Flask & FastAPI Security Guide 2026: HTTPS, CORS, Pydantic & Rate Limiting
Flask security starts with a blank slate — Flask's philosophy is to stay out of your way, which means security is your responsibility from the first line of code. FastAPI is more opinionated about validation, but its security configuration still requires deliberate setup.

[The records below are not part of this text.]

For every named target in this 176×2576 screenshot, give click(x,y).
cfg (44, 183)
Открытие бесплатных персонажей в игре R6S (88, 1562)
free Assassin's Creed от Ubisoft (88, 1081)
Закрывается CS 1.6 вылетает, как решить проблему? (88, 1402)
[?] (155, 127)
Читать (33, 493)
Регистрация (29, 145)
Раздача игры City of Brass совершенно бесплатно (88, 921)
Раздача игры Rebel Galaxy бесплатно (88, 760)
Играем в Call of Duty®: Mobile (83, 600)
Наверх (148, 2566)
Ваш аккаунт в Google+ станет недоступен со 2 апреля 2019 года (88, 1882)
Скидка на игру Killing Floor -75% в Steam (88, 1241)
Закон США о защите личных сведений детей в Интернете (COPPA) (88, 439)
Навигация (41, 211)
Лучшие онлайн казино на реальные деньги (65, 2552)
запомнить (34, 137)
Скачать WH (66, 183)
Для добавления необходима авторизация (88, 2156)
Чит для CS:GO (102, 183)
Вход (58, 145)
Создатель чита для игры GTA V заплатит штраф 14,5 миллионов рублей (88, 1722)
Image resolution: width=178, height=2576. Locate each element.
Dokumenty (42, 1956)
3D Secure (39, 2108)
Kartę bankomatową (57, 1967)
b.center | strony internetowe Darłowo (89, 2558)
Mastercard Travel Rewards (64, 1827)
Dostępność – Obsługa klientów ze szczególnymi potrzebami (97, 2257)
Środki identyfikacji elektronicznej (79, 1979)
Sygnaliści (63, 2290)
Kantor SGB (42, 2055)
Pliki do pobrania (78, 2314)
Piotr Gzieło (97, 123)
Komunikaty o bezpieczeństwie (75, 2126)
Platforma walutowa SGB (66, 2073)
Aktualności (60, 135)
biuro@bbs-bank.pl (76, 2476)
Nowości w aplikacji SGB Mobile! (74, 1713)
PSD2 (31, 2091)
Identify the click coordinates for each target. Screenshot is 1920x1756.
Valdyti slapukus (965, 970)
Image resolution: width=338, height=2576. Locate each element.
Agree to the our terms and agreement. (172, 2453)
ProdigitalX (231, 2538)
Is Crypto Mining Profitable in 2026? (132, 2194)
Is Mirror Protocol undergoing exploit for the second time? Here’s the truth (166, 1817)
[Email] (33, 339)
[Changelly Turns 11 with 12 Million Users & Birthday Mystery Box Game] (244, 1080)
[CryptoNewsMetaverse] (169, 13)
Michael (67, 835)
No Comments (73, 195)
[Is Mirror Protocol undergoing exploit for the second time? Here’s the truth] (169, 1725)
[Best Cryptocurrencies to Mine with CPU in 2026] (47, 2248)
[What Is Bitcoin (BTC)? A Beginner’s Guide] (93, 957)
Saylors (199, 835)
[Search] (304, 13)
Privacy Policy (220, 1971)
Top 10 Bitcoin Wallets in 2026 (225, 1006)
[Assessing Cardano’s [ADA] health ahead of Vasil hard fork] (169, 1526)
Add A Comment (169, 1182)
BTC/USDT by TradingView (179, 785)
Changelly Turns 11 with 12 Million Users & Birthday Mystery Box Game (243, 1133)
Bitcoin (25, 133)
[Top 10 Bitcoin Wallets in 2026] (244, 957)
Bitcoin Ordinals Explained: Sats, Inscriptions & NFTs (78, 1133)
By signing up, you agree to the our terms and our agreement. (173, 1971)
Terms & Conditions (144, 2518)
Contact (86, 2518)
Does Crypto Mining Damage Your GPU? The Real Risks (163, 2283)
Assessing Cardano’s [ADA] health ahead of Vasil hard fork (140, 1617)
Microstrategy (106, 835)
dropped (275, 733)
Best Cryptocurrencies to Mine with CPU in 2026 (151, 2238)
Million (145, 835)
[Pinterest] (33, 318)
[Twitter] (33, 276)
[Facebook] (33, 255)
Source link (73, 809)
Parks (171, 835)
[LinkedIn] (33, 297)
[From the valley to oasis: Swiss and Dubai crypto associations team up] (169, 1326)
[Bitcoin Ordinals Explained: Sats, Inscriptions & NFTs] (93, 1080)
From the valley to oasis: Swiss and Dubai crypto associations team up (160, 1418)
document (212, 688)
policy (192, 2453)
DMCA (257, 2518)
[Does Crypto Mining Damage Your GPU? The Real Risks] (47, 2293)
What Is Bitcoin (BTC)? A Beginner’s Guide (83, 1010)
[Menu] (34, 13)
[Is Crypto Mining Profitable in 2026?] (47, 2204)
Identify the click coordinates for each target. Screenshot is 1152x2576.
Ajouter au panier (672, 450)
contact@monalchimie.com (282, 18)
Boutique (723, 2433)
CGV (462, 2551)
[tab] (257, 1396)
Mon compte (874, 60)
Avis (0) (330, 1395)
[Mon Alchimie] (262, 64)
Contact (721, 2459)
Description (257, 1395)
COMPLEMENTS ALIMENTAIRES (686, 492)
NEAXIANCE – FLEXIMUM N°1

This guide covers both frameworks comprehensively.
Before starting, run a free scan at ZeriFlow to get an instant view of your current live security posture across 80+ checks.
1. Flask-Talisman: Security Headers in One Extension
Flask-Talisman wraps Flask's response pipeline and sets HTTP security headers including Content Security Policy and HTTPS enforcement.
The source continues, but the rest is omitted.